Not to mention, it’s not possible to own over 50% of a company in Thailand as a foreigner. You must have a local partner to do business here.

Practically every other emerging market in Southeast Asia lets foreigners own 100% of a business without hassle. Naturally, this forces foreign firms to expand into other nearby countries instead of Thailand.

Why would a multinational pour billions of baht into a Thai subsidiary which they don’t even own half of?

In the most basic sense, the problem is that Thailand must be more competitive than it is now. Upkeep and labor costs in Cambodia and Vietnam are lower, while manufacturing quality remains comparable.

Meanwhile, nearby Singapore, Malaysia, and even the Philippines boast a higher-skilled workforce.

Thailand can’t offer foreign investors anything that their neighbors don’t have, while sometimes doing so cheaper and better.

Right now, manufacturers should be here only if they’re doing business in a specific sector like auto or semiconductor production.

Thailand still enjoys a competitive advantage in those two key industries, but who knows for how long?

Demographic trends haven’t been kind to the country, either. Thailand’s economy is now threatened by the aging population.

Predictions also show the number of working-age Thais will decrease by 11% by 2040 – the fastest rate in ASEAN.

Thailand must step up its game quickly if they don’t want to fall behind. They run a high risk of growing old before ever becoming a wealthy society.



Property values in Thailand have doubled, and its currency has remained stable during the previous decade. Nonetheless, the broader Thai economy is flatlining while valuations aren’t as attractive as they once were.



We will step out of the Asian continent to look at perhaps the weakest emerging market in the world.

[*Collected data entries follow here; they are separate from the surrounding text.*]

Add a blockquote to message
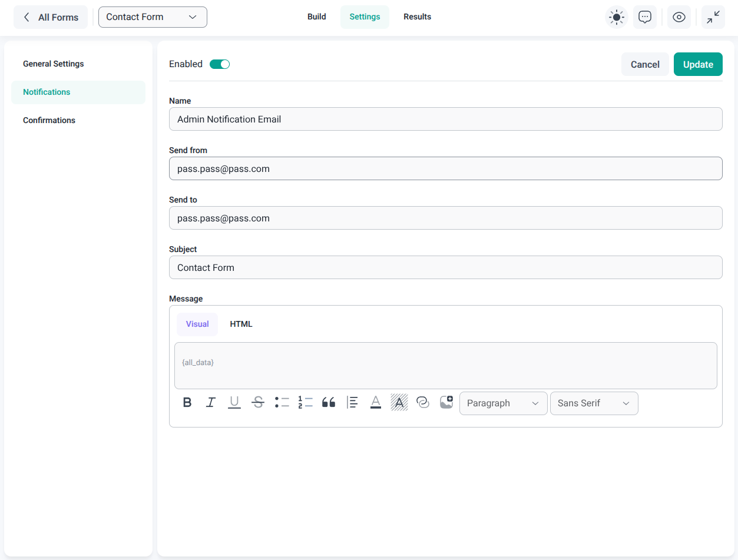This screenshot has height=560, width=738. (x=329, y=403)
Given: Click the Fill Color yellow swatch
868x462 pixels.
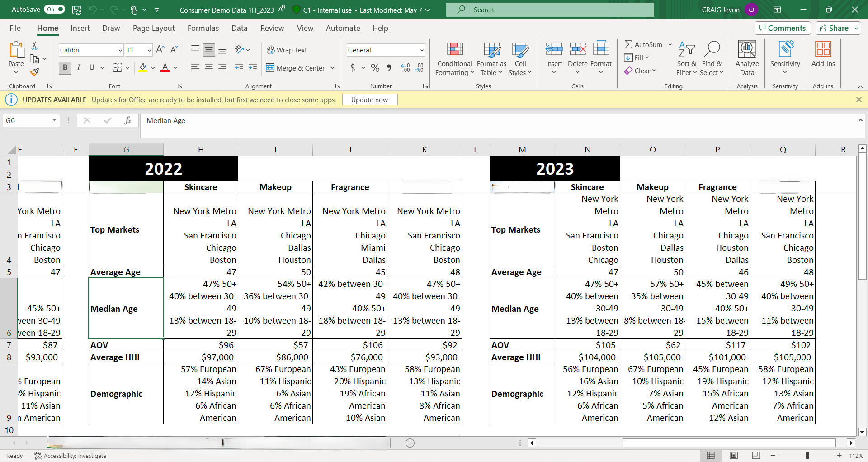Looking at the screenshot, I should click(x=143, y=68).
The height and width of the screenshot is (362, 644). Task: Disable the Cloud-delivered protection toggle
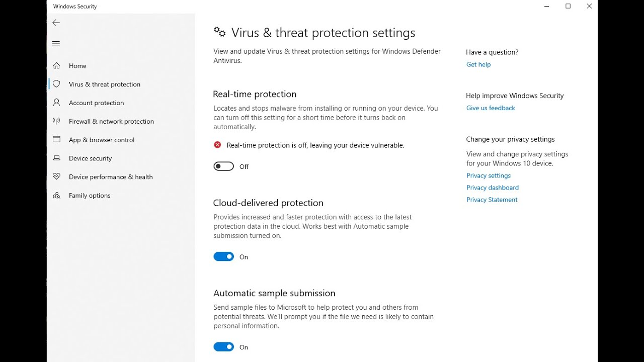click(223, 257)
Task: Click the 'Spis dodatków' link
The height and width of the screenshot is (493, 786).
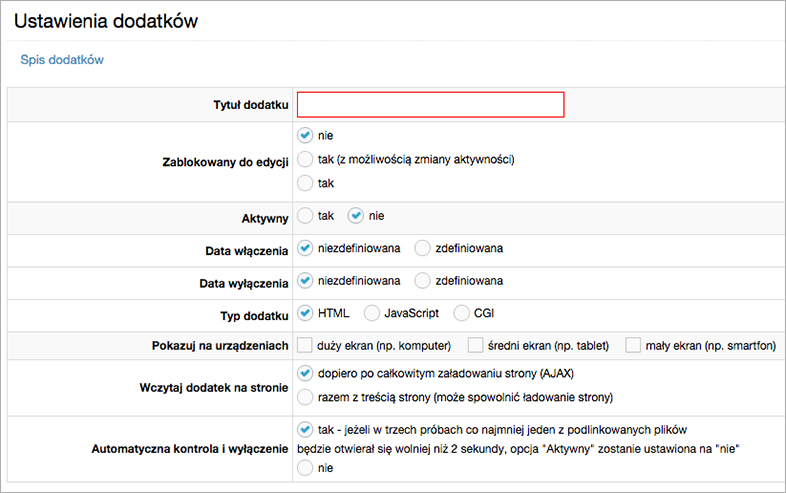Action: coord(62,60)
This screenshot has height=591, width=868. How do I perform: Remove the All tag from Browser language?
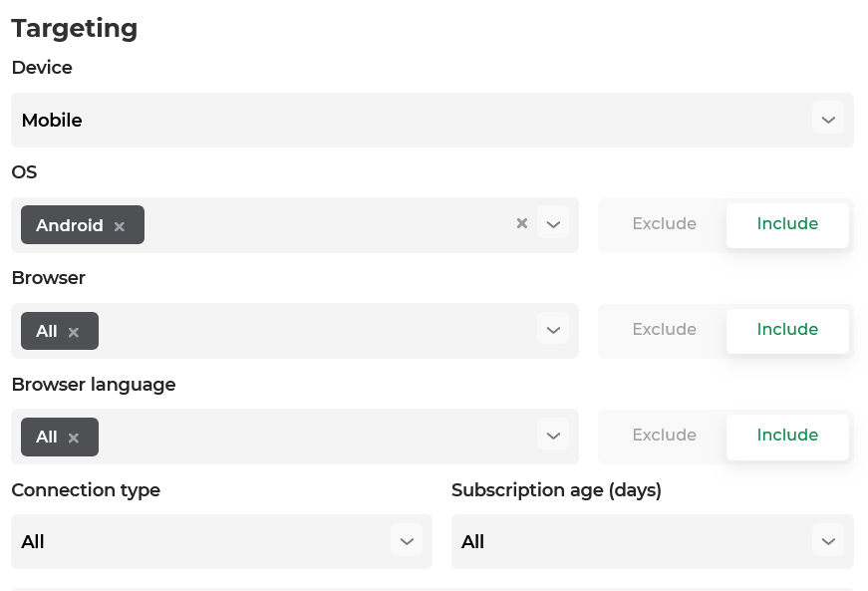(74, 438)
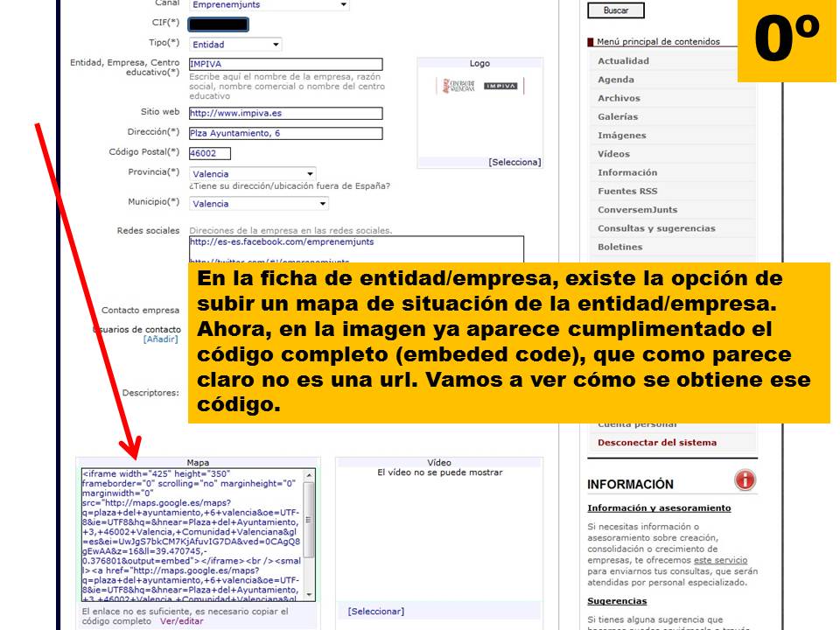Click the Sitio web input field

[285, 114]
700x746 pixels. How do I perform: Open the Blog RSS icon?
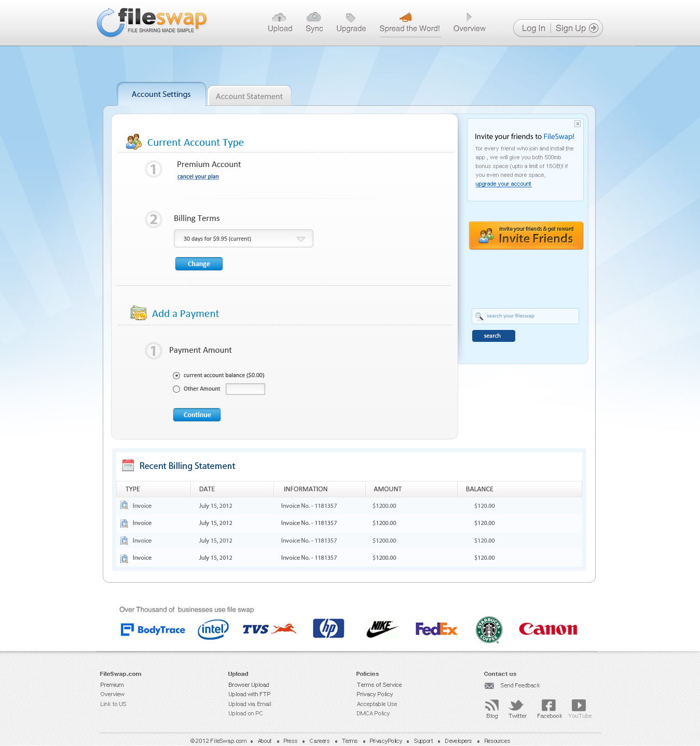click(492, 705)
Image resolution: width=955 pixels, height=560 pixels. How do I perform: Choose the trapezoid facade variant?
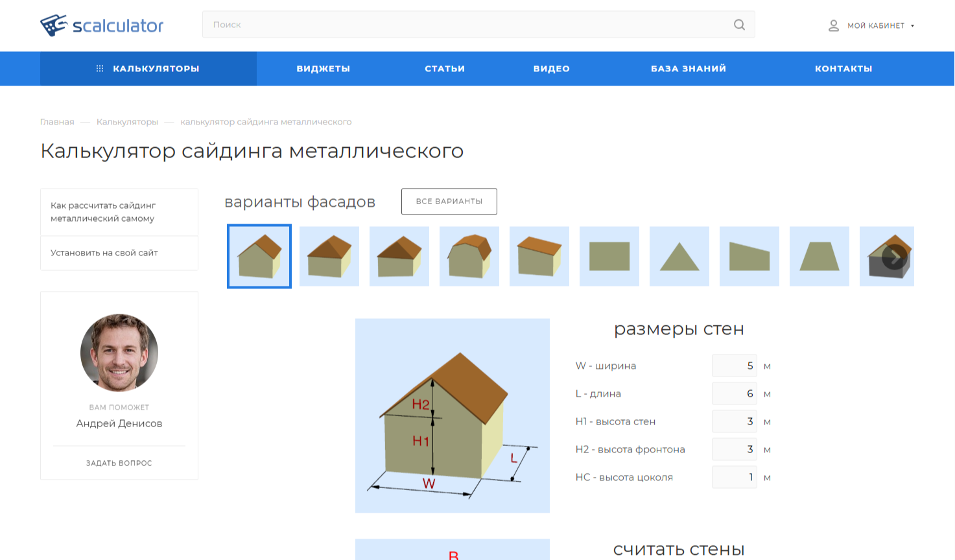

Rather than merely growing at a slow pace, Brazil is now struggling to avoid a deeper recession and declining currency.

Brazilian GDP has grown by under 2% every year since 2010. This tepid growth ranks Brazil as one of the worst emerging markets in the last decade.

Political issues have been the leading cause of Brazil’s economic malaise (do you see a trend?) over the past few years.

Each level of government in Brazil, from Congress all the way to the presidency, has been marred by corruption scandals.

South America, generally speaking, is going through hard times. Practically everywhere from Mexico to Chile is watching their economy grind to a halt, often alongside mass protests and public unrest.

Meanwhile, the value of the Brazilian real and other currencies across the region has suffered longstanding declines.

It’s sad, but despite losing about half its value during the previous decade, the Brazilian real is one of South America’s best currencies. The Argentine peso fell by over 2000% within the same period!

This is yet another reason why Asia is a great place to invest. Emerging markets like the Philippines and Vietnam are growing quickly and possess solid economic fundamentals.

Currencies of emerging markets in Asia are also generally safer, while governments are politically stable in comparison to Latin America.